Supplied passage
::::::::::

Anne Speers your hostess – who is she?

I was born and brought up here on a small mixed farm exactly where Finn Valley Cottages are now located. It was typical of farming in Ireland at that time, where many farms had a mix of cattle, sheep, pigs and hens. My father kept pigs, chickens and cattle and I adored helping him with the daily livestock and other farm chores. I really enjoyed feeding the pigs and going up the fields with my father to count the sheep and cattle. 

In my childhood I vaguely remember hen houses in the fields and all livestock was free range. I was very much an outdoor person and loved helping on the farm. I wanted to carry buckets of water from an early age and frequently remember spilling the water down the inside of my welly boots as even the small milking buckets were really too big for me to carry! I hear you ask what is a “milking bucket”. It was a small metal bucket which the milk went into when hand milking. We had a quiet white cow who allowed me to milk her, but insisted on kicking the workman when he tried to milk her. She was also happy to let my father milk her and he held her tail during milking. That was a skill that was too advanced for me and so I had her tail occasionally swiping right around my head as I squeezed the strands of milk out. My mother was not happy when I came back into the house with my hair and clothes smelling of cows! Like the workmen, I had a pair of dungarees to go over my clothes but I did not wear a hat or a cap.

::::::::::

Data provided
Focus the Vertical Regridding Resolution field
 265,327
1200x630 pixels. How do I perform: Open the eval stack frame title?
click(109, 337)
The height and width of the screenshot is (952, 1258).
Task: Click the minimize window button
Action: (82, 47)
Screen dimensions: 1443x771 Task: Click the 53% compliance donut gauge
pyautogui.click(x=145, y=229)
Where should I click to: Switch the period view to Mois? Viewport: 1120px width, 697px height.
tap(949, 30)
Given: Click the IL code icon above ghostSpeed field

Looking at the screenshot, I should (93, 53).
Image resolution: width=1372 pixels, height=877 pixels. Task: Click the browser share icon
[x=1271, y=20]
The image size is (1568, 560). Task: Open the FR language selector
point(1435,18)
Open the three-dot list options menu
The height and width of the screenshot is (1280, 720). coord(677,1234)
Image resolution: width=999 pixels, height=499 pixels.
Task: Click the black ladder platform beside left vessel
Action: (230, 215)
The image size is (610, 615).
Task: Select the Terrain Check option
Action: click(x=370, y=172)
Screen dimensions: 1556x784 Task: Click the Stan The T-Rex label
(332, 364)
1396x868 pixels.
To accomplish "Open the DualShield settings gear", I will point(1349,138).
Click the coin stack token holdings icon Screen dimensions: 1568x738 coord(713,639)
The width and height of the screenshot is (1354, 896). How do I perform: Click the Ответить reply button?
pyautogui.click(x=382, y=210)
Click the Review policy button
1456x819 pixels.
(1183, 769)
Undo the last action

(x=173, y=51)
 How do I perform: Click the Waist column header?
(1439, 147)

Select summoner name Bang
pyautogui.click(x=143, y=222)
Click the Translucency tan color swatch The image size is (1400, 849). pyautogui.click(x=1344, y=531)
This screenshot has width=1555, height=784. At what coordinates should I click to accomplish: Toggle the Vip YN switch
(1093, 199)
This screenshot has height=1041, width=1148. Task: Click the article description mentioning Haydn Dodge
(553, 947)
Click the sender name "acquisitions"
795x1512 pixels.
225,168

::::::::::

What to do
Please print the passage above about Anne Speers's farm childhood, from "Anne Speers your" to "sheep and cattle.", word for word.

Answer to the task
Anne Speers your hostess – who is she?

I was born and brought up here on a small mixed farm exactly where Finn Valley Cottages are now located. It was typical of farming in Ireland at that time, where many farms had a mix of cattle, sheep, pigs and hens. My father kept pigs, chickens and cattle and I adored helping him with the daily livestock and other farm chores. I really enjoyed feeding the pigs and going up the fields with my father to count the sheep and cattle.